The wonderful thing about this concept is that it’s clear to all of us, to anyone who reads those three charged words with open eyes, that there is a certain contradiction (סתירה) implicit in it. But it’s no less clear what it says. In this matter, it seems to me that the brightest light is to be found in the gray area.
To a certain degree it can be said that Israel’s 65 years have been a walk along this narrow line, with the wonderful democratic strength that’s possible precisely because we never stopped to define it precisely. Our legal system, freedom of speech and political vitality, all these are alive and kicking and impressive to anyone who watches us from outside precisely because we live this dialectic every day, without a law that presumes to define exactly what the great mix of identities living here is made of.
Or, as the Jerusalem Post summed it up, in a Saturday news article by Knesset correspondent Lahav Harkov, “Shelah: ‘Jewish and democratic state’ an oxymoron.” Harkov writes:
According to Shelah, the words “Jewish and democratic state” are an oxymoron and any attempt to sharpen and define them only show how self-contradictory they are.
Get it? Harkov takes Ofer’s celebration of the messy, vibrant experiment that is Israeli democracy, with all its creative tensions (its “fascinating duality” and its brightest light shining forth from the gray areas), and turns it into an attack on Israel and Zionism. Apparently notions like living with complexity, walking narrow lines and finding light in the gray interstitial areas are too complicated for some folks.
The nationality law began as an unsuccessful bill submitted in the last Knesset by former Kadima lawmaker Avi Dichter. It would have ended the status of Arabic as Israel’s second official language and, in cases where Israel’s Jewish and democratic qualities came into legal conflict, given primacy to the Jewish element. Shelah writes that it would enshrine in law “the most damaging thing in current Israeli discourse — the feeling of victimhood — which turns our justice from something natural, which anyone can sense without a need for reinforcement or explanation, into a pathetic farce of counterfeit patriotism.”

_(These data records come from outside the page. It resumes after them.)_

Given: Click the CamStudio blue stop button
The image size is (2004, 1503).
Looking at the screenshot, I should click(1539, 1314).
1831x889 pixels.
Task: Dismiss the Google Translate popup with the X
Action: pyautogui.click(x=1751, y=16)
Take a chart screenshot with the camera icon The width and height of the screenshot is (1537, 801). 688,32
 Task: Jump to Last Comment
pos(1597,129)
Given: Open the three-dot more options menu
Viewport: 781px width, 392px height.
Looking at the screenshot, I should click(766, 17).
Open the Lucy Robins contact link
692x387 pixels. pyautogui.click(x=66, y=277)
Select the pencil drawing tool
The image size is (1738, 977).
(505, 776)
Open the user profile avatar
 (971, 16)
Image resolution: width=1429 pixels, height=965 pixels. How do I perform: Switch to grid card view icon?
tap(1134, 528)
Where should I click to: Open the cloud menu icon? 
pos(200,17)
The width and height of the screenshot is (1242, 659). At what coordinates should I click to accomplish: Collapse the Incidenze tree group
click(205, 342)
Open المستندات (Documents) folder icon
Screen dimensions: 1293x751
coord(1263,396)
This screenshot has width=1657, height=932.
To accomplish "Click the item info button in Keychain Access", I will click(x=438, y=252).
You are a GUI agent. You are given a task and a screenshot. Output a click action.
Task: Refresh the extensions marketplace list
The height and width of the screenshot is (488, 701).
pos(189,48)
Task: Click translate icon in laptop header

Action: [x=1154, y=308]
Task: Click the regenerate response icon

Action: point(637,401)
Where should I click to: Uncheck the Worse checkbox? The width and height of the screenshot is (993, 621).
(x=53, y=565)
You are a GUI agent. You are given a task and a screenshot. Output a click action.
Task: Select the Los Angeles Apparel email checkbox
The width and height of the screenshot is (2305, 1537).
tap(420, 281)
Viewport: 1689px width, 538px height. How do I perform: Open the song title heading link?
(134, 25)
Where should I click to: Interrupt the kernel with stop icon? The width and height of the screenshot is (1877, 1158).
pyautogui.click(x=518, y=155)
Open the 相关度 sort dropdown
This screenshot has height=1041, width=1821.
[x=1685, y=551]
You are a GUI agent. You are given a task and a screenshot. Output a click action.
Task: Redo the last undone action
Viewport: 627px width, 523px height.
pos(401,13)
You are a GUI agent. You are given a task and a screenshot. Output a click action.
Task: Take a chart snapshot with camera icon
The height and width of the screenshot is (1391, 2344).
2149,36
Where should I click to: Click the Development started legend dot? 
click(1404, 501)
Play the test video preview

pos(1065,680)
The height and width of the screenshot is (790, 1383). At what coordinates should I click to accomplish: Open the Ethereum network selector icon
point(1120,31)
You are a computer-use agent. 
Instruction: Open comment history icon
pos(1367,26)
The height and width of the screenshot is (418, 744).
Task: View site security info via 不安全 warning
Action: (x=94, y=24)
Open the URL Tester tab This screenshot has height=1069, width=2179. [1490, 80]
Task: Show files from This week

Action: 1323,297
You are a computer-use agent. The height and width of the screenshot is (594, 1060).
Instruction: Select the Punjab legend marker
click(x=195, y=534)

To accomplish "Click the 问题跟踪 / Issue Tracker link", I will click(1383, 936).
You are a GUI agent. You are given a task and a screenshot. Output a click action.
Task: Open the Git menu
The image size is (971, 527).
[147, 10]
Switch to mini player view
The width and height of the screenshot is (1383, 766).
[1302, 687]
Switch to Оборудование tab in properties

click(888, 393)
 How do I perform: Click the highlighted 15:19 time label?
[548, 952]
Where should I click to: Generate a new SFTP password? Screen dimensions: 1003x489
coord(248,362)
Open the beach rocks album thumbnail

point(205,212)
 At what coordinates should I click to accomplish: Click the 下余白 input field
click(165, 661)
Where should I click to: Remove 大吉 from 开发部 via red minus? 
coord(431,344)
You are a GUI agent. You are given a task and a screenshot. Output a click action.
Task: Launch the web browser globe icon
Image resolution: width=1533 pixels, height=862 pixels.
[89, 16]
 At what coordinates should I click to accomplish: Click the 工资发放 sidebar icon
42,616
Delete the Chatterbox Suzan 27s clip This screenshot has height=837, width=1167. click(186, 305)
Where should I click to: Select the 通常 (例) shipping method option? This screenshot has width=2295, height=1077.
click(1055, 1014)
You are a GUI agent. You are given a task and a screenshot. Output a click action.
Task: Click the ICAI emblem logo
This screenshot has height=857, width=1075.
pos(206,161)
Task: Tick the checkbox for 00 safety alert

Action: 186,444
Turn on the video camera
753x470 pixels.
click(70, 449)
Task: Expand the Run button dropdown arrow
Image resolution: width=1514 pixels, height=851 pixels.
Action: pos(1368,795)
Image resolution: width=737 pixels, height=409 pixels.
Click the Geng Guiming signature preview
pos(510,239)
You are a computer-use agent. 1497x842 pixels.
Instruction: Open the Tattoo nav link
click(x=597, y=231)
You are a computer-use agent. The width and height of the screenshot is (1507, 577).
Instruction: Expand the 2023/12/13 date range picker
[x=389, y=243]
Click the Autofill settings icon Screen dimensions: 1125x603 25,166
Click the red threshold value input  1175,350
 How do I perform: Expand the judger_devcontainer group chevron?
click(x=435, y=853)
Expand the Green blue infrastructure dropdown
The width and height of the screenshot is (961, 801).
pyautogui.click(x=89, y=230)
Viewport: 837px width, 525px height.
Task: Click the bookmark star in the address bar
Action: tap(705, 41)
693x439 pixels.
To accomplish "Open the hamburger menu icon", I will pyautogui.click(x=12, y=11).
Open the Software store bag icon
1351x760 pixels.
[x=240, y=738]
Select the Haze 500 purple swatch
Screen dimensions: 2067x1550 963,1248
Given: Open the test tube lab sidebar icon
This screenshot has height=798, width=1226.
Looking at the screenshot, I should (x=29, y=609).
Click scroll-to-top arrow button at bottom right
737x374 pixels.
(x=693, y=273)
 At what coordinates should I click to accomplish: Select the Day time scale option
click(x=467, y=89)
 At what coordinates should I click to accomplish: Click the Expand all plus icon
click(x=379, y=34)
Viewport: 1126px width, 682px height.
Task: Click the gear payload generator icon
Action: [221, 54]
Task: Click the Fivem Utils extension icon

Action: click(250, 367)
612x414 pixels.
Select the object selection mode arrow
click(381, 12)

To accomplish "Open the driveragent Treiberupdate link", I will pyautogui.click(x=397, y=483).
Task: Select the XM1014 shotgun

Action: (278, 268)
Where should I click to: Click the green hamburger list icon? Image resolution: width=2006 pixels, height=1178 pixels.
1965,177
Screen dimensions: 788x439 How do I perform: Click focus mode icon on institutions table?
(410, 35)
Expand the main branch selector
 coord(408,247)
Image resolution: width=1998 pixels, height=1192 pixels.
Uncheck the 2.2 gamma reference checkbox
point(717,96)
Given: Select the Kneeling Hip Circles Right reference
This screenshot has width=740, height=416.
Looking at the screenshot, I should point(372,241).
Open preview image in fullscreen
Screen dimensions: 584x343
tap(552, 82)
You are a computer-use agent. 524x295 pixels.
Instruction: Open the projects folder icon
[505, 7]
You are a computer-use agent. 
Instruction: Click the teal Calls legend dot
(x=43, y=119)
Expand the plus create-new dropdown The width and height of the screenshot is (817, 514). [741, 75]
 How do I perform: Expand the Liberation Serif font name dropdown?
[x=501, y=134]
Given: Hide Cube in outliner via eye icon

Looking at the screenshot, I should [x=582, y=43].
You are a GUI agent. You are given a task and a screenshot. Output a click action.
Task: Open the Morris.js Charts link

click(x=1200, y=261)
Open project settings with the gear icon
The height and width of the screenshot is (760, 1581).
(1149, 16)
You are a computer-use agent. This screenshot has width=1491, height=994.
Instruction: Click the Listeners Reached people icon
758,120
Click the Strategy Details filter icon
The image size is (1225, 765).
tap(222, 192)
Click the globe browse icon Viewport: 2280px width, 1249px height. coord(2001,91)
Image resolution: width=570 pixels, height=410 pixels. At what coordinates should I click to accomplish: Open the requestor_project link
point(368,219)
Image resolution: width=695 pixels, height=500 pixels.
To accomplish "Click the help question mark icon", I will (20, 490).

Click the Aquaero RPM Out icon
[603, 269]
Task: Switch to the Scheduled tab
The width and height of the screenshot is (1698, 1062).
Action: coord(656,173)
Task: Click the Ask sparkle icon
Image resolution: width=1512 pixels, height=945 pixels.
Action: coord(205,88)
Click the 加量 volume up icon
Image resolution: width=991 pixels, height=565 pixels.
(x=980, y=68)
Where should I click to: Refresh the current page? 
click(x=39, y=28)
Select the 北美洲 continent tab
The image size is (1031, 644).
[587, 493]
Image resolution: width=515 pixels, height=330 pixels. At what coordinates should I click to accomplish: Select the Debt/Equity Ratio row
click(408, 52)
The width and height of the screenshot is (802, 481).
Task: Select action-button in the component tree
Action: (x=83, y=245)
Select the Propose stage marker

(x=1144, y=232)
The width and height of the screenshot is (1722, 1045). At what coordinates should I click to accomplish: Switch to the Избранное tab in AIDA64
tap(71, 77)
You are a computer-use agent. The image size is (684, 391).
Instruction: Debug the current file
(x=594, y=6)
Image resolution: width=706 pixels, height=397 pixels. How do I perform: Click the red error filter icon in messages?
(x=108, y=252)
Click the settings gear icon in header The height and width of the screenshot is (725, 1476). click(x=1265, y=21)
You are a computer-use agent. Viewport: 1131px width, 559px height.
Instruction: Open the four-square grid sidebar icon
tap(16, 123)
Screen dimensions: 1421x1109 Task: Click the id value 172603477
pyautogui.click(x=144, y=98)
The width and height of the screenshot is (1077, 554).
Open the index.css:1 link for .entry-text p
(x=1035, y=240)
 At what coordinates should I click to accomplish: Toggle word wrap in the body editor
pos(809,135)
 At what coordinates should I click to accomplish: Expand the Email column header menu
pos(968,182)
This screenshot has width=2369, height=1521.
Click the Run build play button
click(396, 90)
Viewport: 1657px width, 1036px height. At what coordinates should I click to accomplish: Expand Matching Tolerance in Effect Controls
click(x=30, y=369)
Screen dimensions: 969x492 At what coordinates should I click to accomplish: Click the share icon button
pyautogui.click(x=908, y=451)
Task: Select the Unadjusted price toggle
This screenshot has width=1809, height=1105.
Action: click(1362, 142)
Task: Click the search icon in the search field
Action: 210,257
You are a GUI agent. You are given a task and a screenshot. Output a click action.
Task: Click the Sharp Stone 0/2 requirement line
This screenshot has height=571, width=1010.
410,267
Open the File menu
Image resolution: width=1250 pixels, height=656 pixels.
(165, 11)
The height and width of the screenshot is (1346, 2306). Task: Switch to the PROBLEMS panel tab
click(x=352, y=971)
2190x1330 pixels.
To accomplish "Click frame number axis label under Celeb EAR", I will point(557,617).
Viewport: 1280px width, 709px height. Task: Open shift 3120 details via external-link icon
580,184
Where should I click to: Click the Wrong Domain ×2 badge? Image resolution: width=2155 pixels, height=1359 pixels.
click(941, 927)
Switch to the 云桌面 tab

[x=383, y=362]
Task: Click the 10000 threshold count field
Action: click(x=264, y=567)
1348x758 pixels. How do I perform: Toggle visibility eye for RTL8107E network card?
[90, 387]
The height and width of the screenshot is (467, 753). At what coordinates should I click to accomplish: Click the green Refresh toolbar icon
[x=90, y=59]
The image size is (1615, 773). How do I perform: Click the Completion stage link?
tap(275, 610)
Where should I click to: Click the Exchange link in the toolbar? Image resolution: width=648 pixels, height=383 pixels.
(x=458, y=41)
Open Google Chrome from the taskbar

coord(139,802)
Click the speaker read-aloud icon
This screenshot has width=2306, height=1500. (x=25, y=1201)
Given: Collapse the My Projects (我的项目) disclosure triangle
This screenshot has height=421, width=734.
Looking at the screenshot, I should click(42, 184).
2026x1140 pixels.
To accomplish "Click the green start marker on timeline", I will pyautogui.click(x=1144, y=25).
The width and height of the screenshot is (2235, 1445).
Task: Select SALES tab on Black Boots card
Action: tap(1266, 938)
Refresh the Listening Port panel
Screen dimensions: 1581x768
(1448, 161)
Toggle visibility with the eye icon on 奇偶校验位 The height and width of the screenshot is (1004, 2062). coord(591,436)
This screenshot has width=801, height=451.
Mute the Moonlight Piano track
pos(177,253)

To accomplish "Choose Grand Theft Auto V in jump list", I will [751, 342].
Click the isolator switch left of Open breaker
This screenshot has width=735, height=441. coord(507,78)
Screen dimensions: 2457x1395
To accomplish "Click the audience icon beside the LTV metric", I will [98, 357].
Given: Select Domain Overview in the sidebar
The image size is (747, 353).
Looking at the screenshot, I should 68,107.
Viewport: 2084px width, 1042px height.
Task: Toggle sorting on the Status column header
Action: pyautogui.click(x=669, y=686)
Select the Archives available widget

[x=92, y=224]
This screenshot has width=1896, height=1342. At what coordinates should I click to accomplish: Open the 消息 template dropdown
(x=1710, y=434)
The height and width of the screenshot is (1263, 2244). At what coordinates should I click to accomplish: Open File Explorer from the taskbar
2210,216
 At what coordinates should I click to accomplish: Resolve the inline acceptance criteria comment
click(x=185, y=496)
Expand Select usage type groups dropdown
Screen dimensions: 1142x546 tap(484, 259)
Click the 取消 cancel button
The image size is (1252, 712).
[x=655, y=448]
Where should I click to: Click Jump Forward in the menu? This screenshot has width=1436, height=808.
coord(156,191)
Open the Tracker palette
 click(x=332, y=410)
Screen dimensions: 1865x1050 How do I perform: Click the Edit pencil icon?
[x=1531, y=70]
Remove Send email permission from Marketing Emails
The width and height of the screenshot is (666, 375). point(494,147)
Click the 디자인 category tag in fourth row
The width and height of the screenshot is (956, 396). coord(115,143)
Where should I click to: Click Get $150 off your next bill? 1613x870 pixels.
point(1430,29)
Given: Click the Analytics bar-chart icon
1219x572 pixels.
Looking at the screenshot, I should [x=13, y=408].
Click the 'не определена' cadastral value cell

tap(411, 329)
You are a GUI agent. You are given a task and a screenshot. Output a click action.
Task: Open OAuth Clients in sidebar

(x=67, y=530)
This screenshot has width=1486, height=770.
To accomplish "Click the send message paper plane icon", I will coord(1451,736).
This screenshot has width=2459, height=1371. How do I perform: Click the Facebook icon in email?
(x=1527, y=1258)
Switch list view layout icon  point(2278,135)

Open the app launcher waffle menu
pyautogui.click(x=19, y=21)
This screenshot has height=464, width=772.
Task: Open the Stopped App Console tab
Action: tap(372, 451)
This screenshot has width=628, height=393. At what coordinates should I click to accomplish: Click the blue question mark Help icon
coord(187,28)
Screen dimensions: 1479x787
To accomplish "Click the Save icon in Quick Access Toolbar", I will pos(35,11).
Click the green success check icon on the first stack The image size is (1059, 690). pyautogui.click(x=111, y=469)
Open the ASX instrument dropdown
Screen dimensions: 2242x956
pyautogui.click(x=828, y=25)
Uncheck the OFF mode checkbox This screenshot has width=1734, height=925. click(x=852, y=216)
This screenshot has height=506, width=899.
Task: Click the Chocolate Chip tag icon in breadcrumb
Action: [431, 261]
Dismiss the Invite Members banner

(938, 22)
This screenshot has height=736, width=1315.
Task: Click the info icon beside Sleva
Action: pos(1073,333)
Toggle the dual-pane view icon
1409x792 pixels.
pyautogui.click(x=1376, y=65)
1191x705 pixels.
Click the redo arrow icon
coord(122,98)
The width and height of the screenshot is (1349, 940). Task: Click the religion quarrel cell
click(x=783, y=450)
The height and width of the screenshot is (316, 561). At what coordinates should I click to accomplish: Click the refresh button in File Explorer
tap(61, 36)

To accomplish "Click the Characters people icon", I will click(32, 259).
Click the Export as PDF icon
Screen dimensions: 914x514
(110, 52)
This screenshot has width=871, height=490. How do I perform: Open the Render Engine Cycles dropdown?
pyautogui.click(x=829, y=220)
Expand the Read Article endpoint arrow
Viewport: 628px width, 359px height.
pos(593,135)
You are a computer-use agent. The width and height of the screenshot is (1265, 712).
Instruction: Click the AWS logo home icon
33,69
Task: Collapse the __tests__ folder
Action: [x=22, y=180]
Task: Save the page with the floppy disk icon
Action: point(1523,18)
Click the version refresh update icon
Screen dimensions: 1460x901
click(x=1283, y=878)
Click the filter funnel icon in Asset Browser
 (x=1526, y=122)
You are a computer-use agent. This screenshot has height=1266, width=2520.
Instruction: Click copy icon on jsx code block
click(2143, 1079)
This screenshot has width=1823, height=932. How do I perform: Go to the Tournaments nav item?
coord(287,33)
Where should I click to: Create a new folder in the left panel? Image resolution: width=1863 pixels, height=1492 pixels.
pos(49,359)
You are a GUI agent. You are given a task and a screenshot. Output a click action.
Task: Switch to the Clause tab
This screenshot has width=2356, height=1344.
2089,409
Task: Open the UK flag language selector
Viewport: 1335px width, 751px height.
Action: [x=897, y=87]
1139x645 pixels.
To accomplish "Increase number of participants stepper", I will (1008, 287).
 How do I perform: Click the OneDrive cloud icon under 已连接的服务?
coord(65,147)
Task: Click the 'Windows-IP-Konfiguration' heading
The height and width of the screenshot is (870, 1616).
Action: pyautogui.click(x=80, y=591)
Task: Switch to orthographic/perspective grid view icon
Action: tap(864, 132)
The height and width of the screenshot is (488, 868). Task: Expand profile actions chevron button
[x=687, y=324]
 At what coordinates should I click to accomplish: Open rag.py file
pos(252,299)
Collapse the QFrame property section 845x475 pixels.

Two alternative versions were submitted to the current Knesset, one by Yariv Levin of Likud and Ayelet Shaked of Jewish Home, the other by Ruth Calderon of Shelah’s Yesh Atid. Justice Minister Tzipi Livni vetoed both versions as contradicting the guarantees in Israel’s Declaration of Independence. Earlier this month Livni appointed liberal constitutional scholar Ruth Gavizon to draft a moderate version that would be in conformity with the declaration.
Shelah writes, “My colleague Ruth Calderon is trying to draft an alternative bill that would be based on the text and spirit of the Declaration of Independence. She’s doing it with wisdom, modesty and openness, as is her habit.” Nonetheless, he sees two problems in the effort: first, that he regards any nationality law as unnecessary, and second, that he thinks the topic is best left in its current creative ambiguity (as described above).
Or, as the Post’s Harkov puts it:
Yesh Atid faction chairman Ofer Shelah continued making public statements in opposition of his party on Friday, coming out against “nationality bills” like the one proposed by MK Ruth Calderon.